Aquilo era engraçado. Eu andava com ele por onde eu quisesse e voltava só à noite pra casa e meus pais não sabiam de nada, mas continuavam dizendo que ele não era uma boa companhia e era melhor manter distância. Do que eles estavam falando? Nunca conversaram com ele para saber o quão especial e inteligente ele era. Continuaria saindo com ele até que meus pais descobrissem e me colocassem de castigo. Até lá, demoraria um bom tempo.

Eu estava deitada no chão sobre minha colcha roxa, lendo o resumo de um livro para o vestibular quando ouvi algo vibrar sobre minha cômoda. Levantei-me, ainda de pijama e cabelos desengrenados e procurei pelo meu celular na bagunça. Era uma mensagem dele. Com um sorriso, larguei tudo de lado e não precisei responder. Ele sabia que eu desceria para encontrá-lo. Ele estava lá em baixo me esperando.

Vesti um jeans, meu all star branco e minha blusa xadrez lilás e saí do quarto. Meus pais assistiam filme na sala. Não quis incomodá-los, então peguei a chave e saí de casa sem fazer o mínimo barulho. Desci as escadas correndo e ao chegar ao corredor de piso vermelho, ali estava ele com aquele sorriso lindo. Corri para abraçá-lo e, por um tempo, ficamos em silêncio.

- Hoje tem encontro dos jovens ali no ginásio. Você vai?

Ele levantou o canto dos lábios num sorriso torto que me fez assentir. Ele estaria lá, então eu estaria também. Não sabia por que aquele sentimento era tão forte, mas era bom senti-lo quando tinha alguém ao seu lado que a amava tanto. Andamos um pouco e nos sentamos num dos bancos do corredor.

Peter era um garoto fofo. Na verdade, nem mais garoto era. Tinha quase 20 anos e eu apenas 18. Ele era como se fosse um príncipe. Fazia de tudo para que eu continuasse ali com ele não importava o quanto nós pagaríamos para ficarmos juntos. Eu, no fundo, sentia algo intenso por ele, mas porque eu admitiria aquilo? Eu tinha medo de ter que enfrentar tudo depois. Eu precisava passar no vestibular antes de me apaixonar e esquecer completamente os estudos.

Me dissera que não importasse até quando, ele sempre estaria ali ao meu lado, esperando eu me render novamente e voltar aos seus braços. Mas eu nem tinha me rendido ainda. Quando aquele momento iria acontecer? Meus amigos também não sabiam de nada. Eu estava escondendo de todo mundo. Como eles reagiriam à notícia depois que tudo já tivesse acontecido? E porque diabos eu era tão medrosa?

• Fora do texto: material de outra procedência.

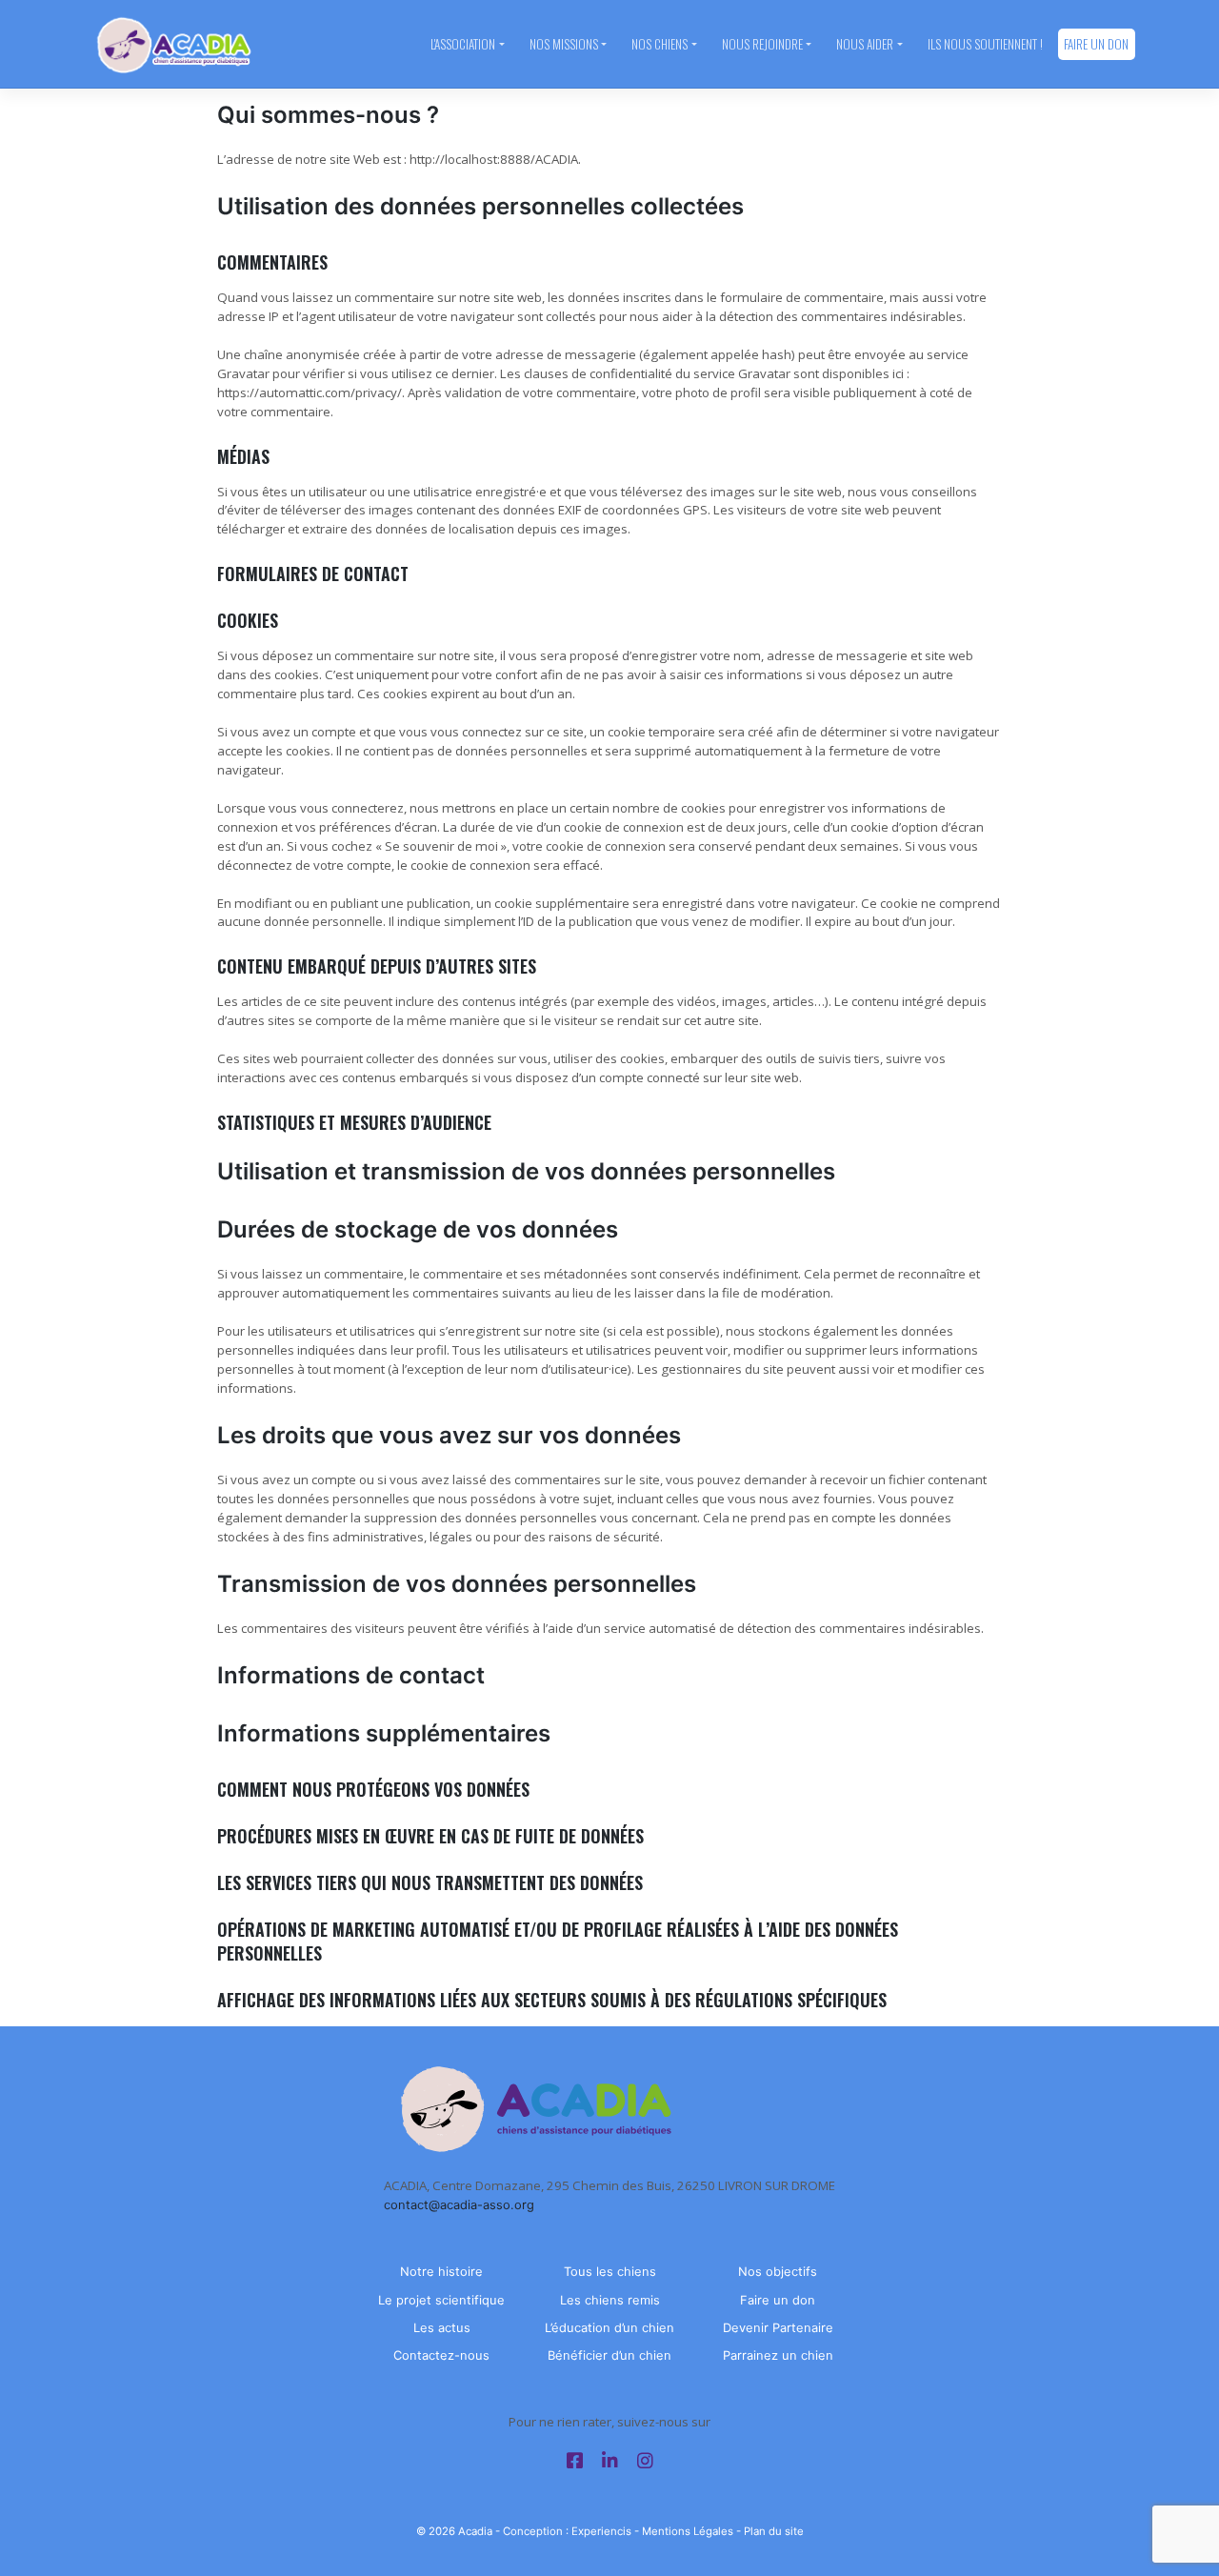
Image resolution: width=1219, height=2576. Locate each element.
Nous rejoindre (762, 43)
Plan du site (774, 2531)
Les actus (441, 2327)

- Por que está assim? Tem algo afligindo você?

Soltei uma risadinha. Havia esquecido o quanto ele me conhecia. Isso era tão bom. Nem meus amigos eram assim comigo. E eu não escondia nada dele. Balancei a cabeça. Eram apenas pensamentos bobos vindos de uma cabeça muito ocupada. Ele abraçou meus ombros, me acalmando. Fechei os olhos e me lembrei que os jovens logo chegariam para o encontro e nos veriam ali, juntos. E a notícia se espalharia da maneira errada e eu estaria ferrada para sempre. Não seria assim que meus pais descobririam sobre nós.

- Acho que a gente deve se separar agora.

Ele abaixou a cabeça num simples movimento triste e concordou. Aquela era a única coisa que nos incomodava tanto. Não poder agir normalmente na frente das pessoas. Tínhamos que nos encontrar escondidos. Não era legal. Nos levantamos e eu murmurei um 'tchau' engasgado. Minha garganta estava seca demais para falar outra coisa. Me aproximei do bebedouro, deixando-o ali parado e tomei algumas gotas de água que desceram refrescando minha garganta.

E foi ali que tudo aconteceu rápido demais. Não havia ninguém por perto, nem no corredor. Ele puxou meu braço e com o impulso eu fui parar perto demais do seu corpo. Nossas respirações ficaram pesadas e seus olhos encontraram os meus. Por um breve segundo não tive reação, apenas sabia que aquele momento era o escolhido. Fechei os olhos e, então, nos beijamos. E aquilo fora mais um dos nossos mil segredos.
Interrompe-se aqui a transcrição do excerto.